■ **Work instruction**: Reproduce exactly the run of lines that begins with the one containing "Given: Click the speaker icon beside 短信" and ends with the last line of the records, omitting pictures.

■ **Task input**:
● ● ●

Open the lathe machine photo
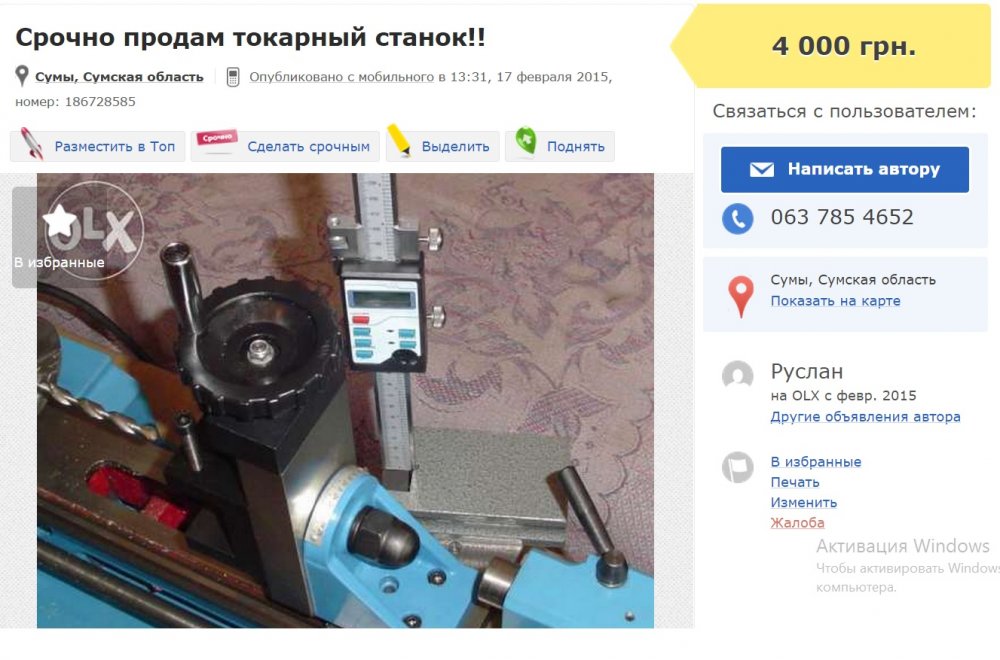The width and height of the screenshot is (1000, 660). click(x=345, y=400)
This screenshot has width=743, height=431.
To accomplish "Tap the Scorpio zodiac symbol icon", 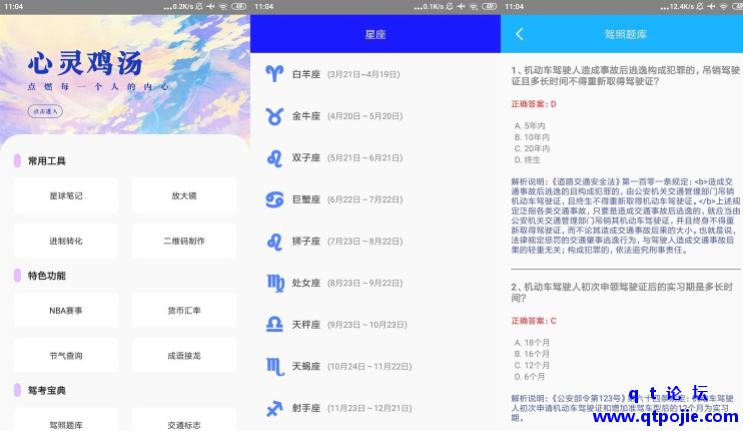I will click(273, 367).

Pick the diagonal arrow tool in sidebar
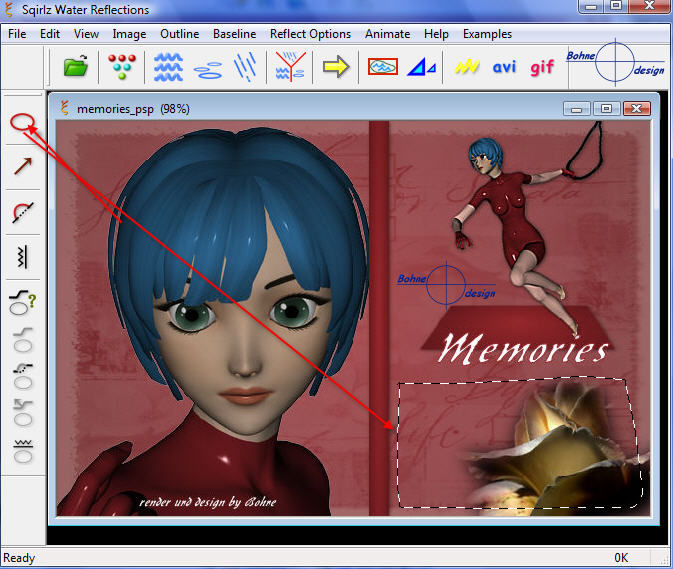click(22, 166)
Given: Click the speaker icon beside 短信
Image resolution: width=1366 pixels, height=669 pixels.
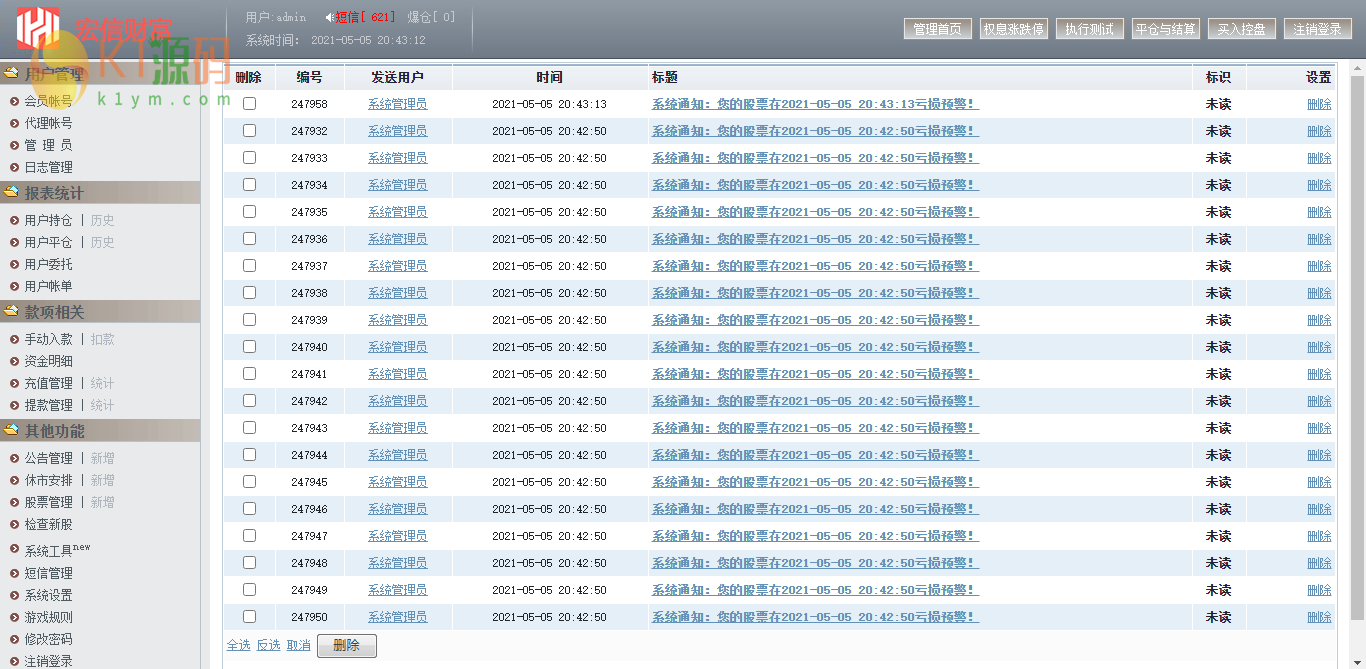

● ● ●

■ **Written solution**:
Given: Click the speaker icon beside 短信
Image resolution: width=1366 pixels, height=669 pixels.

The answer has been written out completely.